Having read prior to viewing that this film involved sleep paralysis as a contributing factor to the terror, I was highly interested considering I’ve seen little to no films involving sleep paralysis. The film opens in a very intense manner. A husband/father, Dean Booth (Kevin Grevioux), is frantically prepping for some sort of attack as he loads his gun and enters what I would call a “nope zone”, which is actually a cornfield. NOPE! Although using cornfields as an element in horror films is played out, I still found it very effective and it added a layer of creepy atmosphere.

Shortly after, we’re introduced to Dr. John Chambers (Brian Krause, “Charmed”, “Sleepwalkers”), whom has moved to this new house with his wife Heather and son Nathan. We’re also introduced to Ben Chambers (Jared Abrahamson) who has a bit of a tattered relationship with his family and generally only makes contact when he needs money. For me in films, these type of relationships build a strong connection between the audience and the characters. Unless the characters are totally shitty, in which case you could care less what happens to them. You also see some romance brewing between Ben Chambers and Nikki Collins (Noell Coet), which plays a bit into the plot but not too heavily.

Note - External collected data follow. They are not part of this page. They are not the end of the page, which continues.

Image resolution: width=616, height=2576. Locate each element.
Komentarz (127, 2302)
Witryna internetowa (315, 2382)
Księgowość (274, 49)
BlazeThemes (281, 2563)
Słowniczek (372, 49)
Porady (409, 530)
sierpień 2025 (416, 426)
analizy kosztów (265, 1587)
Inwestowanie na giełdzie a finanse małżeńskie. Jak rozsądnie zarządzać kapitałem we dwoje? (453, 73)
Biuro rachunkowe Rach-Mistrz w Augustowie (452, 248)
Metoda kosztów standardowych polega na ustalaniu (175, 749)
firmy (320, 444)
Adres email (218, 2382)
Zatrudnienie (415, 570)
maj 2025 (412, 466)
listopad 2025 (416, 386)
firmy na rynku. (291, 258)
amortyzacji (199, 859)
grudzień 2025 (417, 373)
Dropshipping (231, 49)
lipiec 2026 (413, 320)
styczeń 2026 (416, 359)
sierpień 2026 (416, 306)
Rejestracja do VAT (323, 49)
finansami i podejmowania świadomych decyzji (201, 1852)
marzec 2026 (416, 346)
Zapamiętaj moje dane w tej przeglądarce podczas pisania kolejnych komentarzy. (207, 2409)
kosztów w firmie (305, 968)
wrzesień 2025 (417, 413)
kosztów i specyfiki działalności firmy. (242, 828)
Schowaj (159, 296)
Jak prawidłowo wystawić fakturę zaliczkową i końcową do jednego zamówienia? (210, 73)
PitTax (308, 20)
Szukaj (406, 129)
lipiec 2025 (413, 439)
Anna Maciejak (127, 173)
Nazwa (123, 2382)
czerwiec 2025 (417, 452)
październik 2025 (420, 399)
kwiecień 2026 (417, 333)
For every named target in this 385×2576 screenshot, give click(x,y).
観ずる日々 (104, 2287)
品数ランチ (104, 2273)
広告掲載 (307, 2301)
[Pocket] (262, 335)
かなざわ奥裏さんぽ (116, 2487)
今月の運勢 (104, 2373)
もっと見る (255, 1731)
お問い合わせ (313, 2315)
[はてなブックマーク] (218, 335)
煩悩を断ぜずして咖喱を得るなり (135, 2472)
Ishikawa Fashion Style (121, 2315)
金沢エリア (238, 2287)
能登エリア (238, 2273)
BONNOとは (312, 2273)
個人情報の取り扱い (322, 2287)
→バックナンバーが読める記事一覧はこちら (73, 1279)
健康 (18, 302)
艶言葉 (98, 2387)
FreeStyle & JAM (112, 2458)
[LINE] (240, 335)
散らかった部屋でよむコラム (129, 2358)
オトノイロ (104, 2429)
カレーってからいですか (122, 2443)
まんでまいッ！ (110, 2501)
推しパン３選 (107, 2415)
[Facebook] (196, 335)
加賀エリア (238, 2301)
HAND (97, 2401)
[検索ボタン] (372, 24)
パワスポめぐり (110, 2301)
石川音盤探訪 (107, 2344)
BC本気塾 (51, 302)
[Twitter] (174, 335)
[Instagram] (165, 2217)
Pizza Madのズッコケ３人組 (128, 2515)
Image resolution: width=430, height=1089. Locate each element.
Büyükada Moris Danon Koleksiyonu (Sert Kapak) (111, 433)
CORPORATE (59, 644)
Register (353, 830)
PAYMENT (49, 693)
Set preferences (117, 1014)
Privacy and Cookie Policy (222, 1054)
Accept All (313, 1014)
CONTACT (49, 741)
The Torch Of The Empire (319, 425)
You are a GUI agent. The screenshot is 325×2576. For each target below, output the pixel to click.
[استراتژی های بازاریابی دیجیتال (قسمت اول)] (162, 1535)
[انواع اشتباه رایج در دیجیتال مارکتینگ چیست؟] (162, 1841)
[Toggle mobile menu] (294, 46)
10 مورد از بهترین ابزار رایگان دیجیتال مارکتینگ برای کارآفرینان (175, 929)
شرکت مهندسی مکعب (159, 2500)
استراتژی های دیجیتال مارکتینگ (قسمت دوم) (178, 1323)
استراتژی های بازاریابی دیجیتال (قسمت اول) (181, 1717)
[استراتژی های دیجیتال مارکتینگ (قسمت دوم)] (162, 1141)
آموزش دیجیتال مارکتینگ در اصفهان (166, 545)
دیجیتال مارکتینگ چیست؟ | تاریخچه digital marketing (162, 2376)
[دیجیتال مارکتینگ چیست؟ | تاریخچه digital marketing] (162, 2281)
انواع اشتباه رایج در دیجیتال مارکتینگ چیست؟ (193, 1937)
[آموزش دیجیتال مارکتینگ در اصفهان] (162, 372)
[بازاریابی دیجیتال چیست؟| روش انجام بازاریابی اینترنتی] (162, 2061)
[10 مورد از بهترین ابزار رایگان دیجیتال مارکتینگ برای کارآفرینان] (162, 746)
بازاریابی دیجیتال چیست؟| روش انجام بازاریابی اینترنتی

The effects team did a fairly excellent job making everything appear so smooth even though you never really get a full on look at the supernatural element or creature in the film. It’s mostly shown through the use of shadows, silhouettes and distorted creepy camera angles. There’s a scene I found to be particularly gross involving sleep paralysis in a bathtub. Shadow creatures plus drowning equals NOPE.

Not being privy to sleep paralysis as aforementioned, that entire element, in addition to the supernatural happenings, actually blended together very well for me. It was creepy, surprising, and effective. The whole sleep paralysis element, along with seeing the same shapes or figures of a man standing over people watching them sleep, is another element that is consistently brought up throughout the film.

There’s no true resolution in the film aside from the return of a mission person, which seems to be the primary scare factor in the film. However, there is a twist at the end of the film which I was not actually anticipating. It was actually kind of sad but also scary at the same time. Overall, I did enjoy BE AFRAID because it was a fun film. It totally meshes perfectly with the current popularity that is circulating within the horror genre. I would recommend it to fans of films like THE BYE BYE MAN, INSIDIOUS, or THE CONJURING.

BE AFRAID will be available On Demand and Digital Release June 1st, 2017.